— start —

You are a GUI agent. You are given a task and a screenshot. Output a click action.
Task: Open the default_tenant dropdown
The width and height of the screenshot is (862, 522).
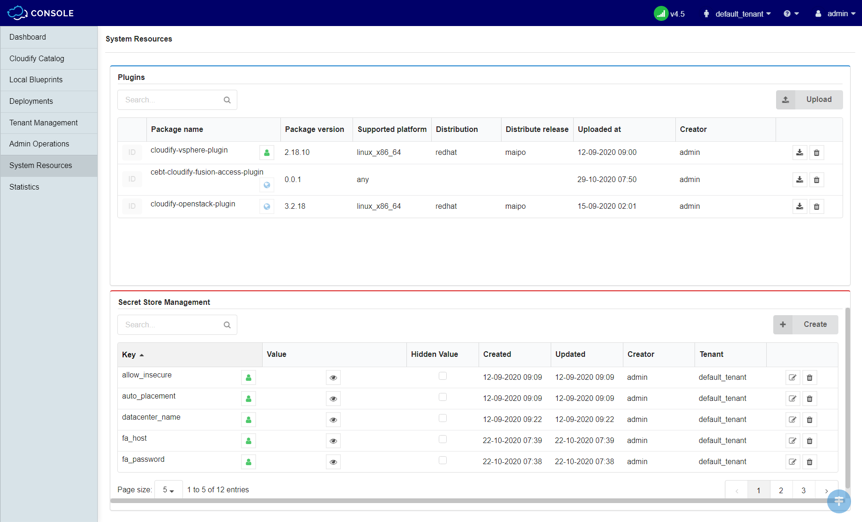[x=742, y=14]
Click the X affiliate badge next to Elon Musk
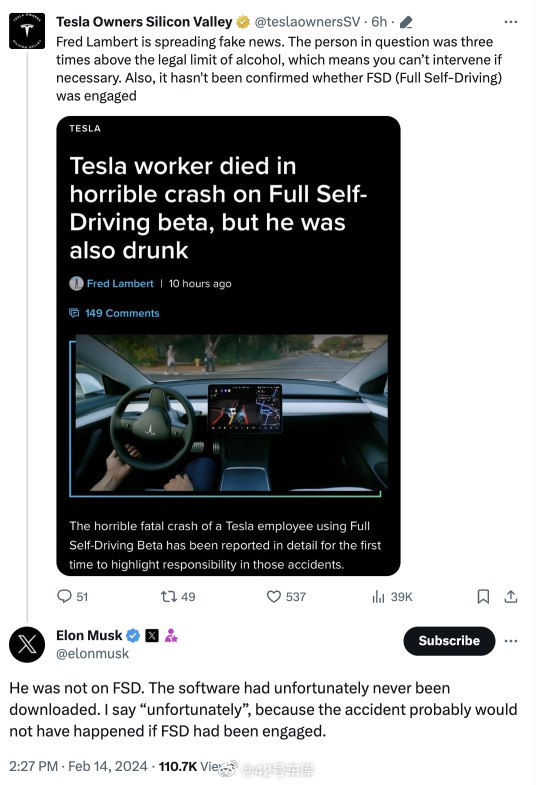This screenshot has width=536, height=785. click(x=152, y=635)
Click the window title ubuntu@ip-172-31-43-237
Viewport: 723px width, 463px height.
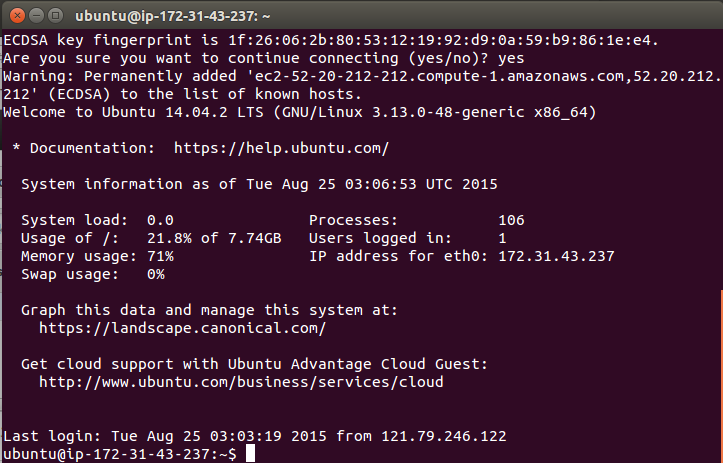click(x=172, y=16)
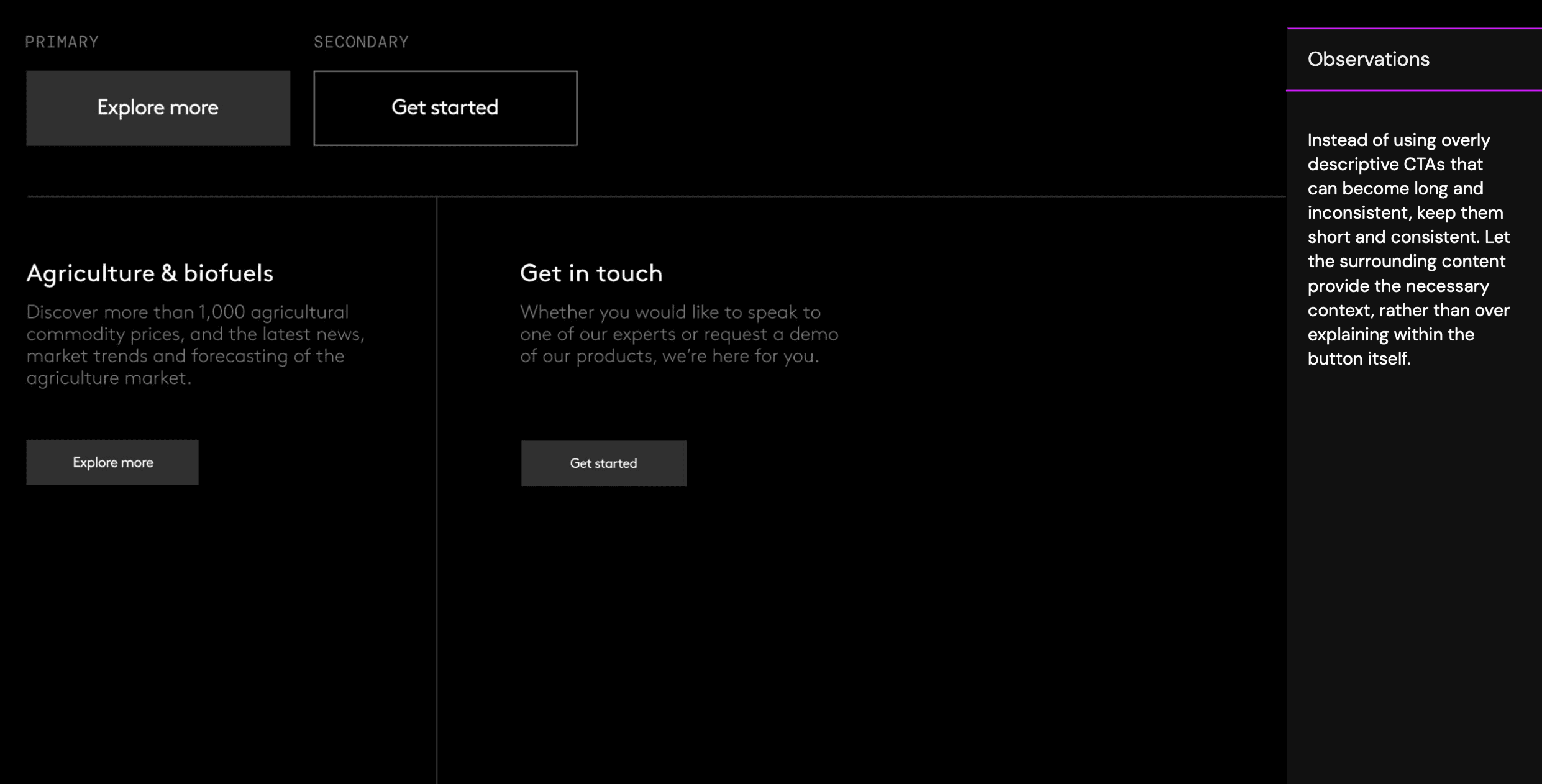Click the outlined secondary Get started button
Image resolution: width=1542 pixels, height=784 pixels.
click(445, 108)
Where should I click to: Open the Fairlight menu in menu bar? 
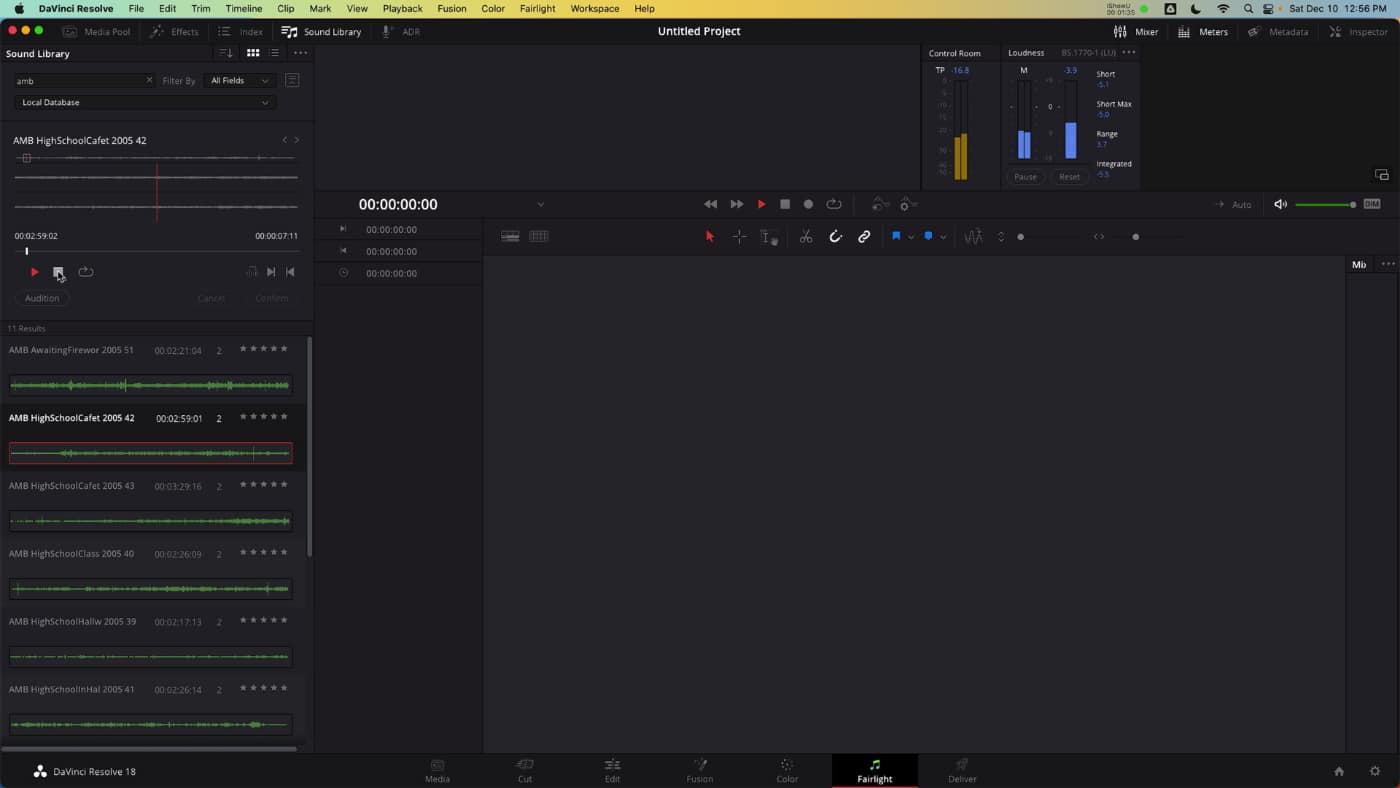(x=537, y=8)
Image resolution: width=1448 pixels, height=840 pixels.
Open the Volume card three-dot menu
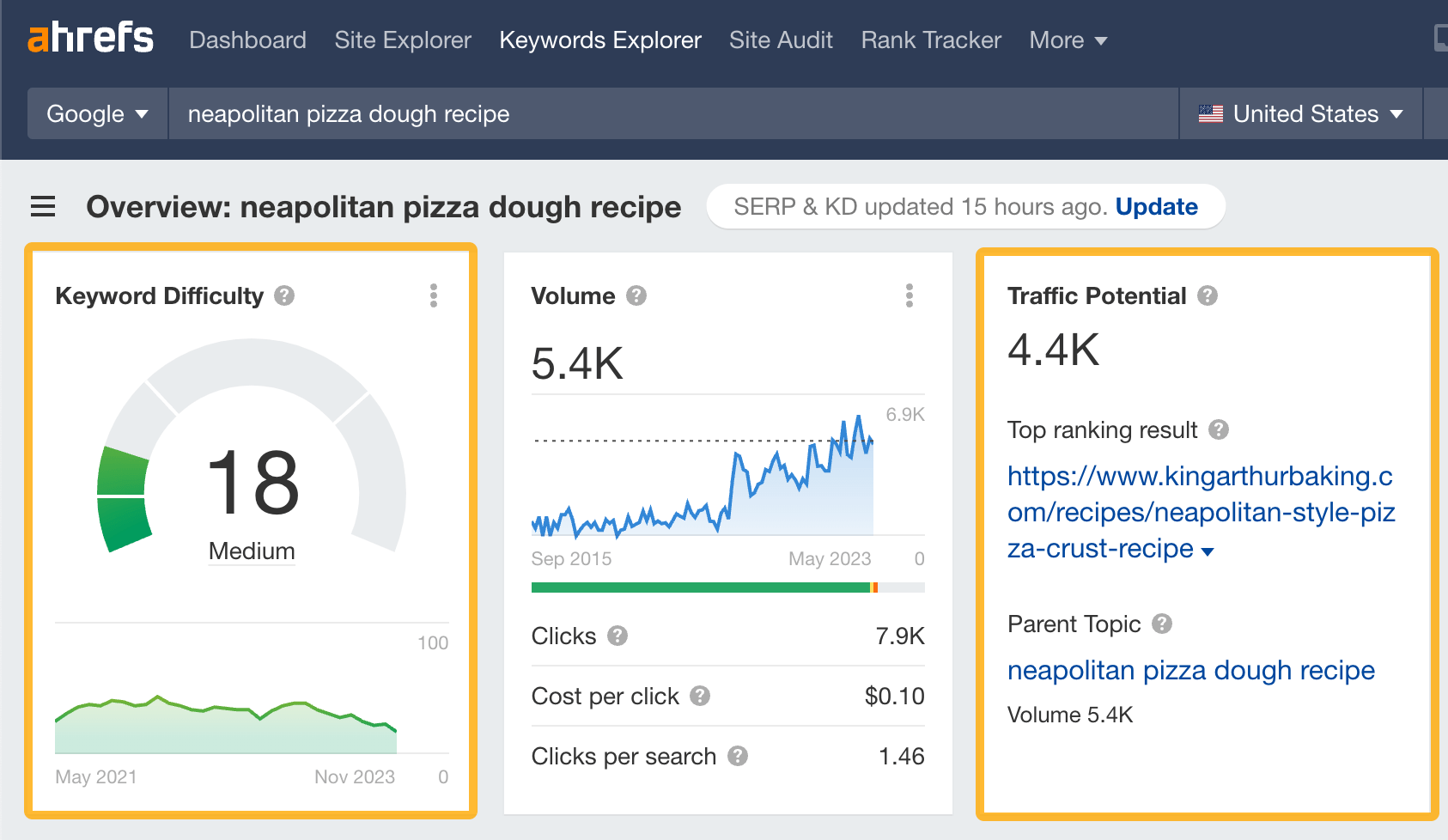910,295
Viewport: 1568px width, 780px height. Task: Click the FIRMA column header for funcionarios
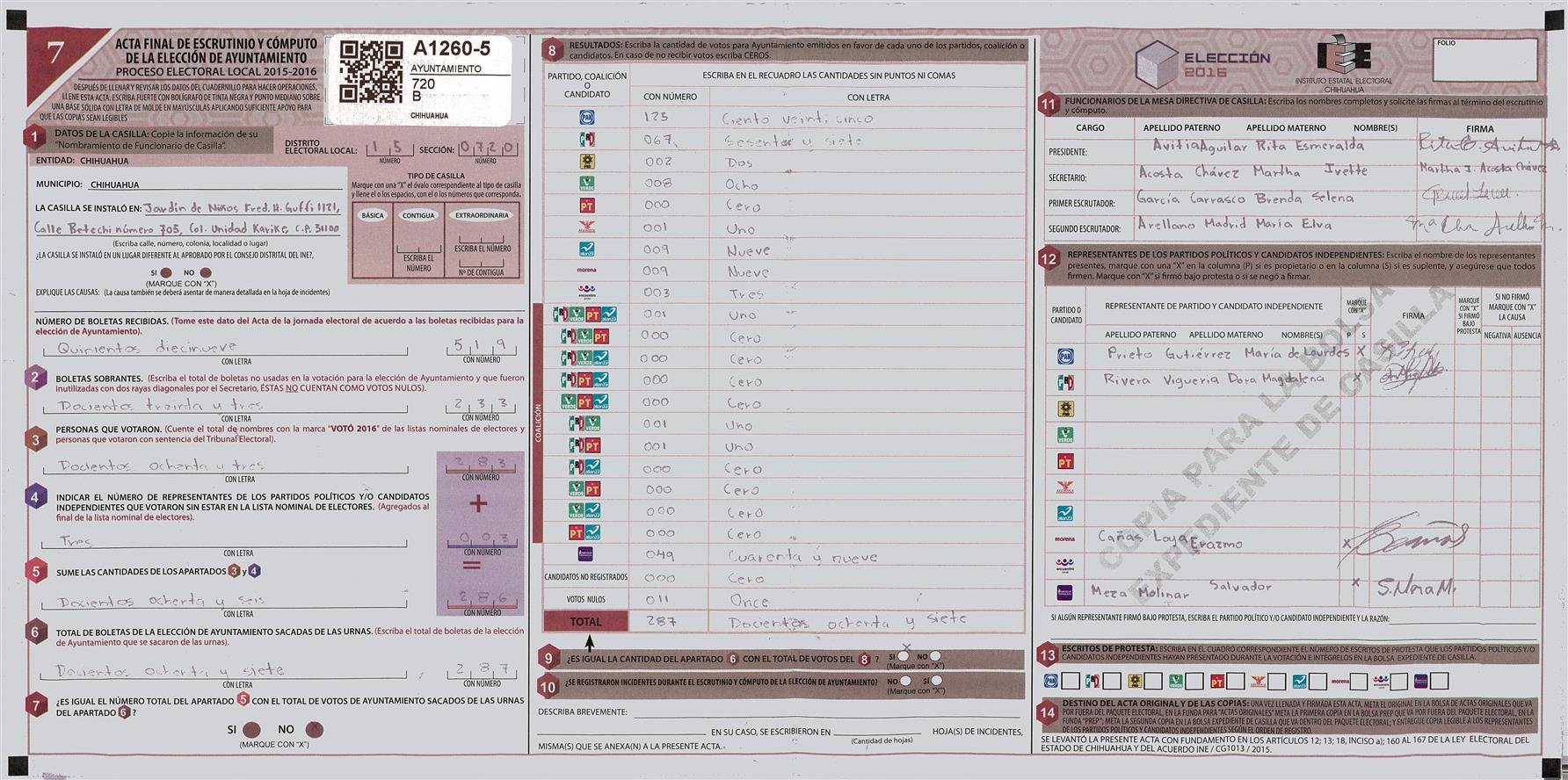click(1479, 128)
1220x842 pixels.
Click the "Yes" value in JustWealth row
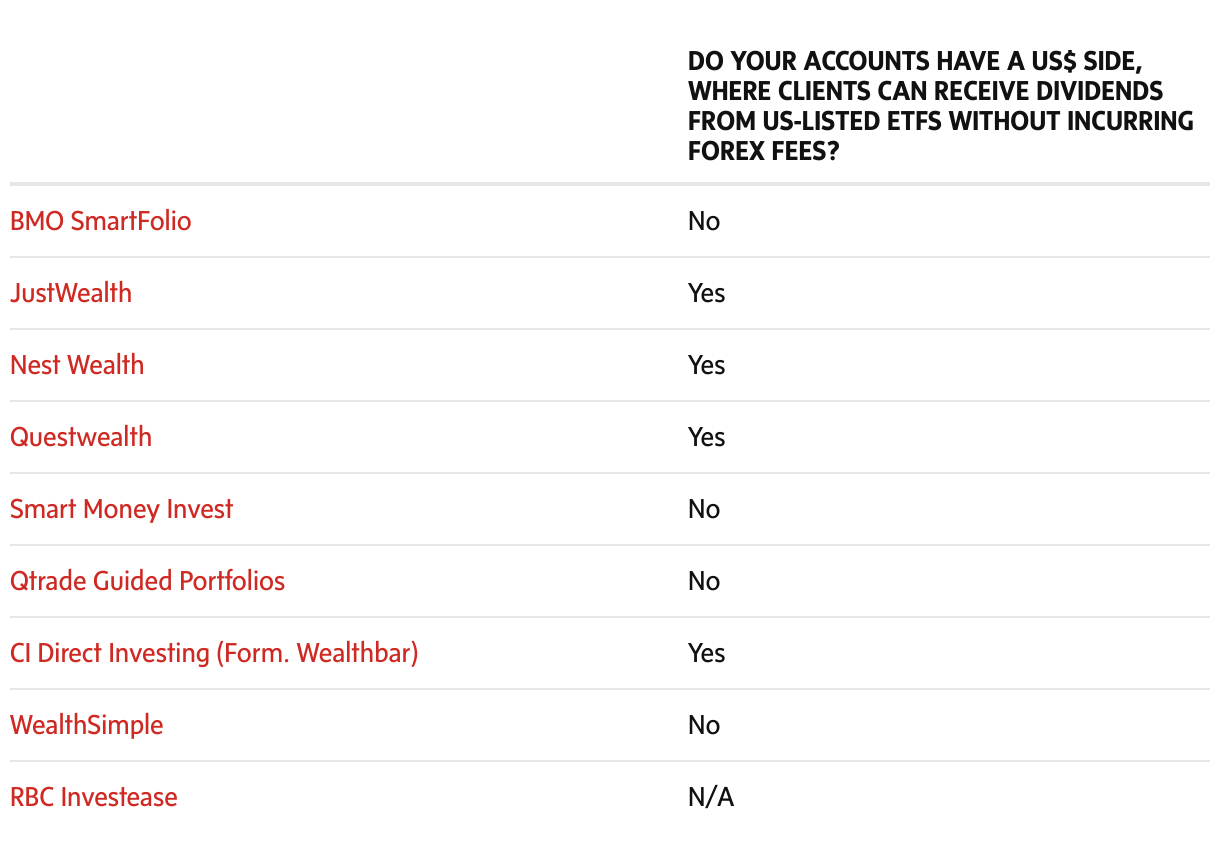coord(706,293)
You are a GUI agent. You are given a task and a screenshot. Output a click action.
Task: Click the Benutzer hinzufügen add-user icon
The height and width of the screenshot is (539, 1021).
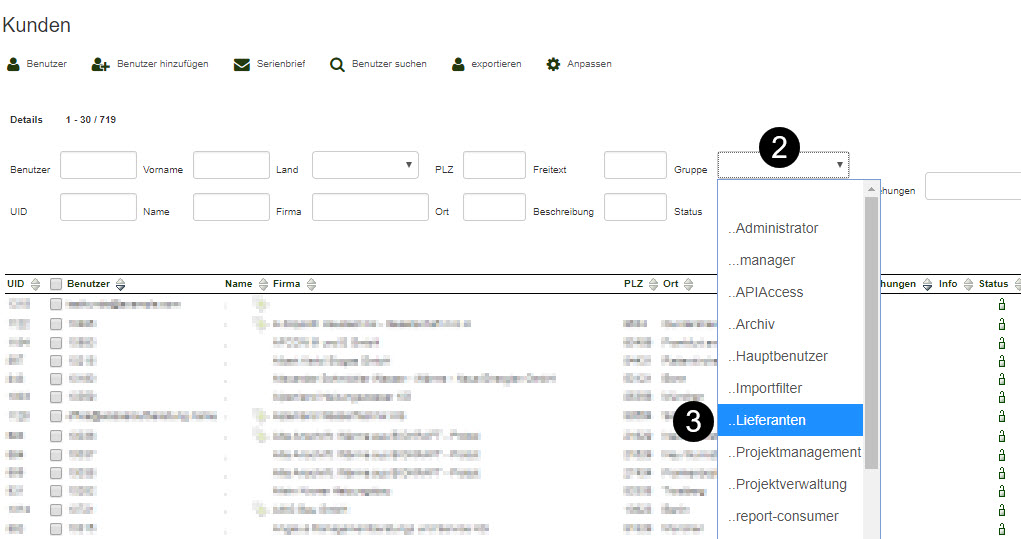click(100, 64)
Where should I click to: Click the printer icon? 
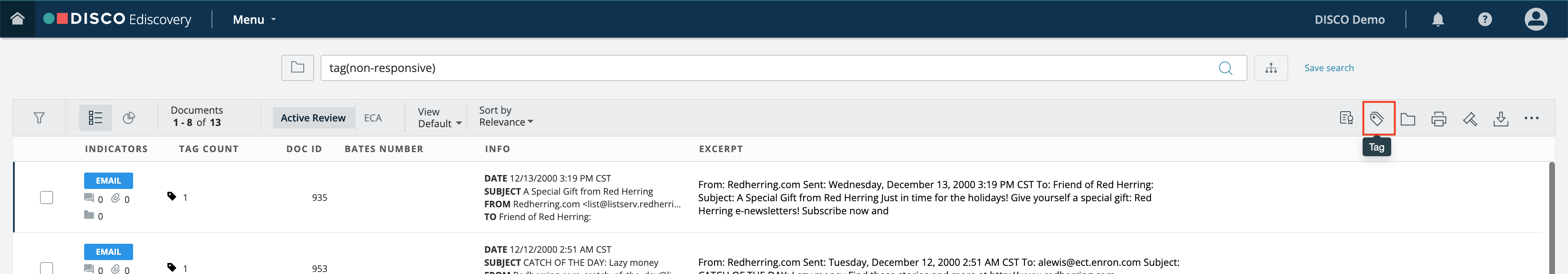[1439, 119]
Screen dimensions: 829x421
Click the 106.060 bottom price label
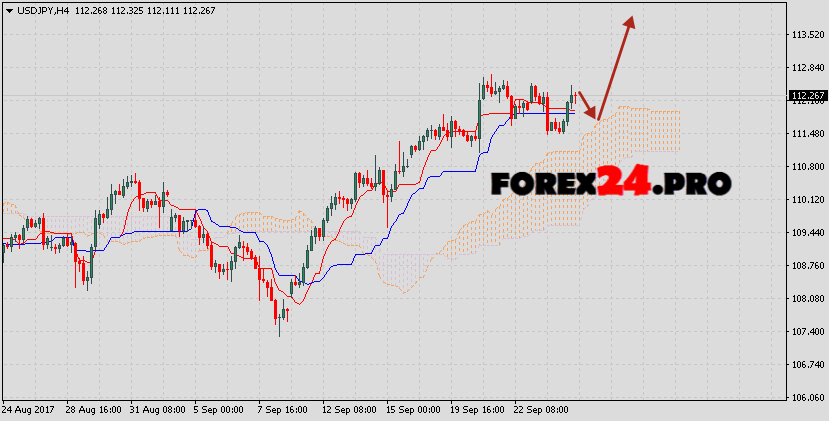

— end —

■ Set problem:
Rewrite every row above with "click action" changed to "tap action" and nothing else altered. Leave the pictures out of your answer.

■ Correct result:
You are a GUI agent. You are given a task and a screenshot. Output a tap action.
Task: Open the default_tenant dropdown
The width and height of the screenshot is (862, 522).
[x=742, y=14]
Click the X affiliate badge next to Elon Musk
This screenshot has width=536, height=785. click(x=152, y=635)
Click the window title ubuntu@ip-172-31-43-237
Viewport: 723px width, 463px height.
click(x=172, y=16)
Click the outlined secondary Get started button
Image resolution: width=1542 pixels, height=784 pixels.
click(445, 108)
Where should I click to: Open the Fairlight menu in menu bar? 
(x=537, y=8)
Image resolution: width=1448 pixels, height=840 pixels.
Open the Volume card three-dot menu
910,295
Viewport: 1568px width, 780px height. Task: Click the FIRMA column header for funcionarios
click(1479, 128)
1220x842 pixels.
Click the "Yes" value in JustWealth row
coord(706,293)
You are a GUI agent. You are given a task and a screenshot. Output a tap action.
Task: Click the Benutzer hinzufügen add-user icon
The height and width of the screenshot is (539, 1021).
click(100, 64)
Where should I click to: Click the printer icon? 
[1439, 119]
Screen dimensions: 829x421
Click the 106.060 bottom price label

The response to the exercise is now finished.